* EXERCISE DIRECTIONS *
Please restate word for word all lines from the one containing "Image resolution: width=1091" to the final line of the entries, and include no pictures.

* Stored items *
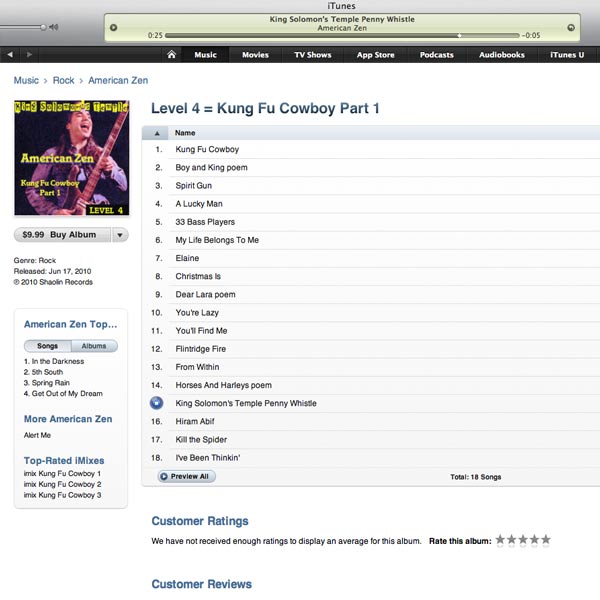Click the playback progress bar
Image resolution: width=600 pixels, height=600 pixels.
[342, 36]
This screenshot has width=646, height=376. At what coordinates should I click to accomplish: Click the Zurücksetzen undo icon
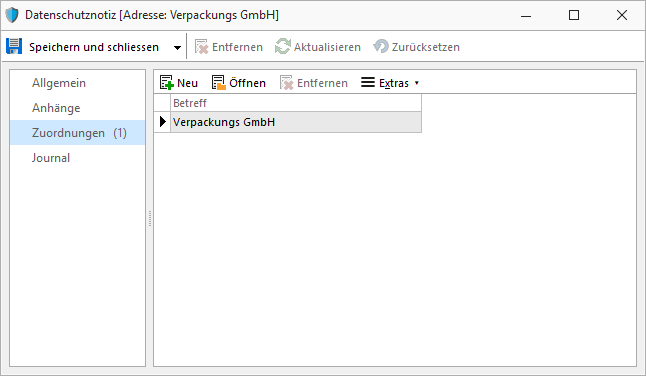[381, 46]
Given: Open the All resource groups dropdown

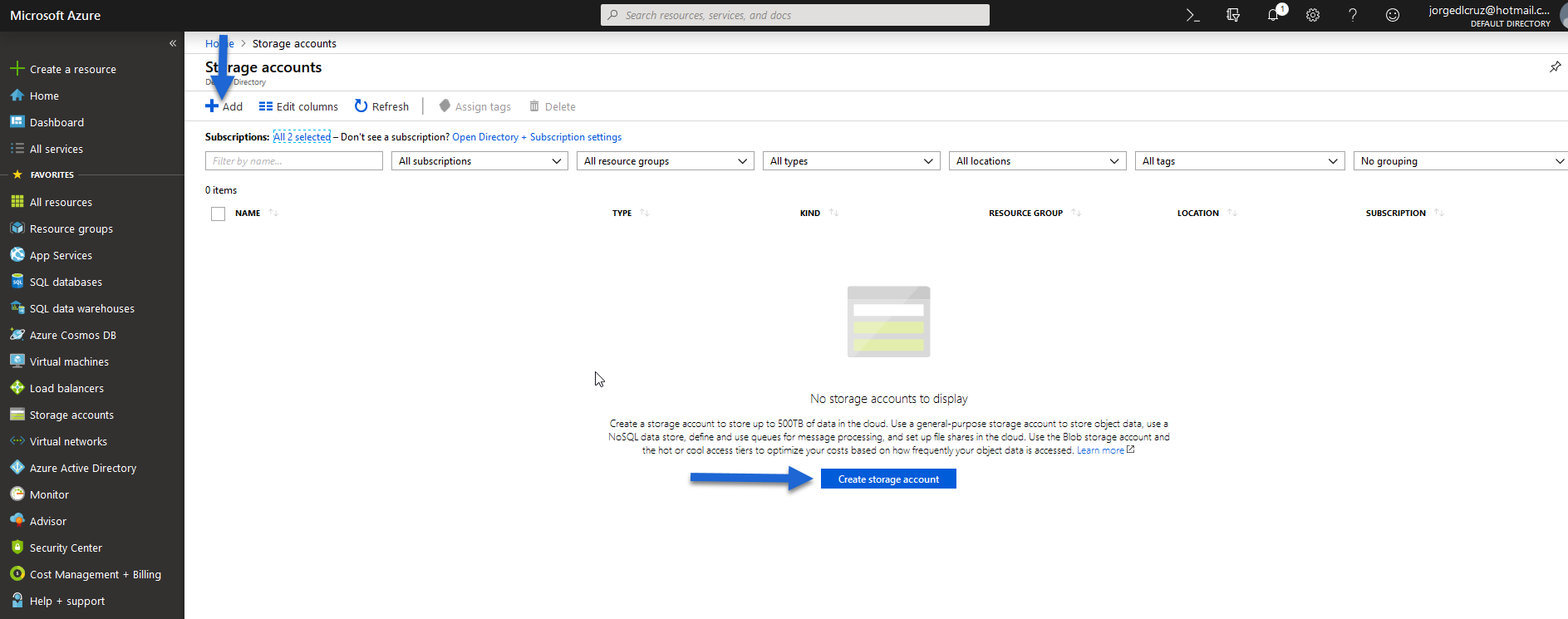Looking at the screenshot, I should tap(666, 161).
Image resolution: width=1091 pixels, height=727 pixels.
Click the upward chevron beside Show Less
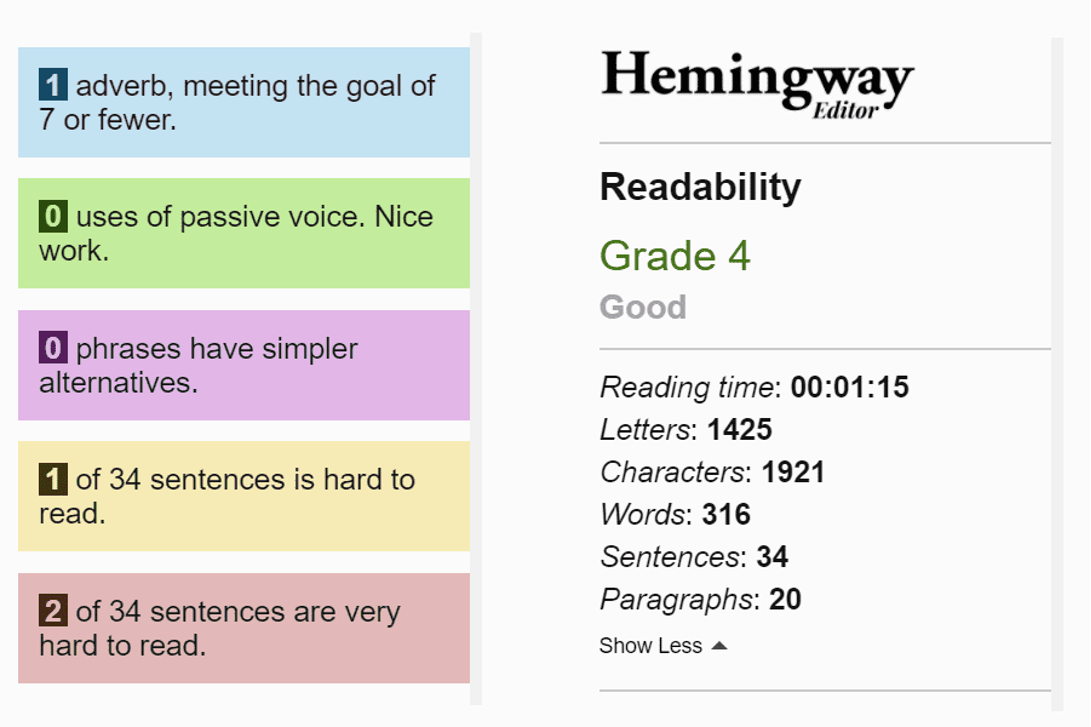720,645
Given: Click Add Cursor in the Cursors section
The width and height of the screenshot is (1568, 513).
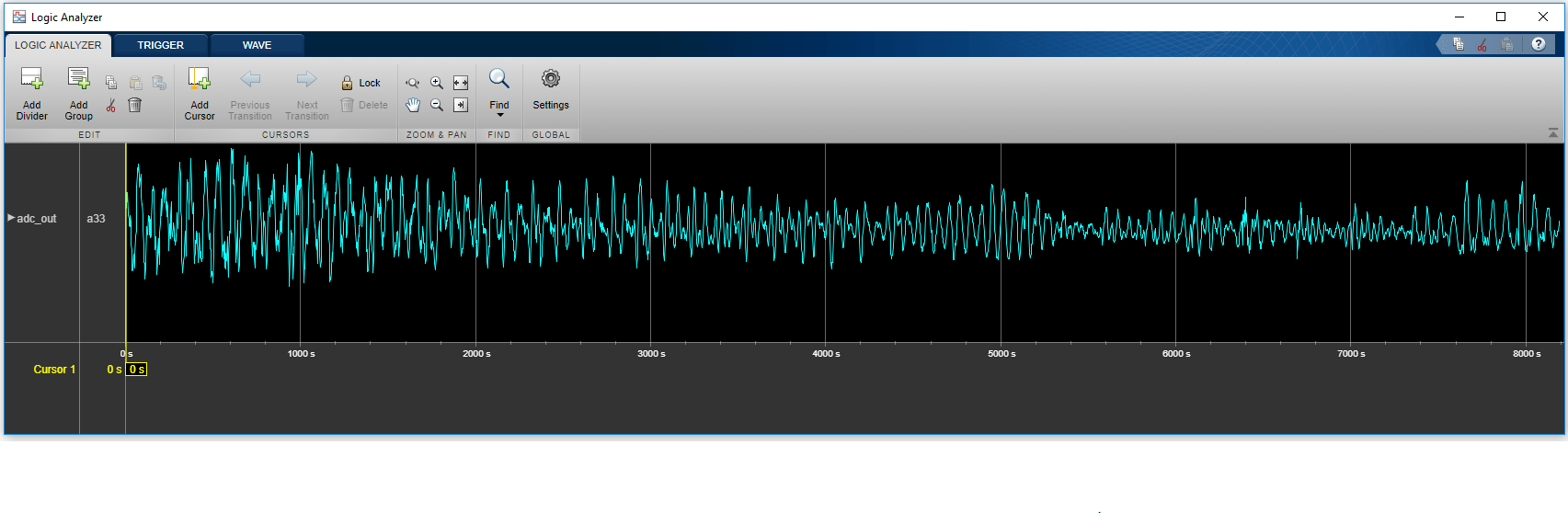Looking at the screenshot, I should click(200, 94).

* FINISHED TASK *
Image resolution: width=1091 pixels, height=727 pixels.
Click the upward chevron beside Show Less
720,645
Given: Click Add Cursor in the Cursors section
The width and height of the screenshot is (1568, 513).
Looking at the screenshot, I should click(200, 94).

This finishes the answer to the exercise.